→ ASSIGNMENT: Reproduce, with no changes, the line that contains "Task: Deselect Rita Trueba checkmark in list" and all the lines that come after it in the records.

→ TASK MATERIAL:

_ _ _

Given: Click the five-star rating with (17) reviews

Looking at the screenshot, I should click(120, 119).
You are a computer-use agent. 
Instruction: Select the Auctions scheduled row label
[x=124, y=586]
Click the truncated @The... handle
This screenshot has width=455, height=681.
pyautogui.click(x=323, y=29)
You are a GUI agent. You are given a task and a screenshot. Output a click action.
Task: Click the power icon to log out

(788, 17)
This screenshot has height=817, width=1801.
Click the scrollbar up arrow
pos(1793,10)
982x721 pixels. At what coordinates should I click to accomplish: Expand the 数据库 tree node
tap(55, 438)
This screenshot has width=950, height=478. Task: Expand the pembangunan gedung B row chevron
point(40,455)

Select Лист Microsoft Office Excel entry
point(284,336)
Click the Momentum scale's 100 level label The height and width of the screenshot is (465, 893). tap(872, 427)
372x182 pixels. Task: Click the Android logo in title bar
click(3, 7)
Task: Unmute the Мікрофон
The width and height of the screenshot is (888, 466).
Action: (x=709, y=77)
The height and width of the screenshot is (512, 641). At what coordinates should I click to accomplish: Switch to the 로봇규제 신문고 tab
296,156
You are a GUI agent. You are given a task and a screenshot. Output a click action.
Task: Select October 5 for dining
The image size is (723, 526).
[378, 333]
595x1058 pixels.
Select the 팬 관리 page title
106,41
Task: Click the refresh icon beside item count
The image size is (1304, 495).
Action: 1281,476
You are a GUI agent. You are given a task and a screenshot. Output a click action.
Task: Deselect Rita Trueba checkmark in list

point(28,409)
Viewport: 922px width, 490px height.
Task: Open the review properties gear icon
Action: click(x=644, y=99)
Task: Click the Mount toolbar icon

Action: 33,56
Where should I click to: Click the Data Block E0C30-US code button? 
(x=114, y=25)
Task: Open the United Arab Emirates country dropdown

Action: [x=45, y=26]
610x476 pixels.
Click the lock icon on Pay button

_ _ _

→ YOUR RESPONSE:
Task: Deselect Rita Trueba checkmark in list

point(28,409)
Viewport: 922px width, 490px height.
Task: Open the review properties gear icon
Action: click(x=644, y=99)
Task: Click the Mount toolbar icon

Action: 33,56
Where should I click to: Click the Data Block E0C30-US code button? 
(x=114, y=25)
Task: Open the United Arab Emirates country dropdown

Action: [x=45, y=26]
610x476 pixels.
Click the lock icon on Pay button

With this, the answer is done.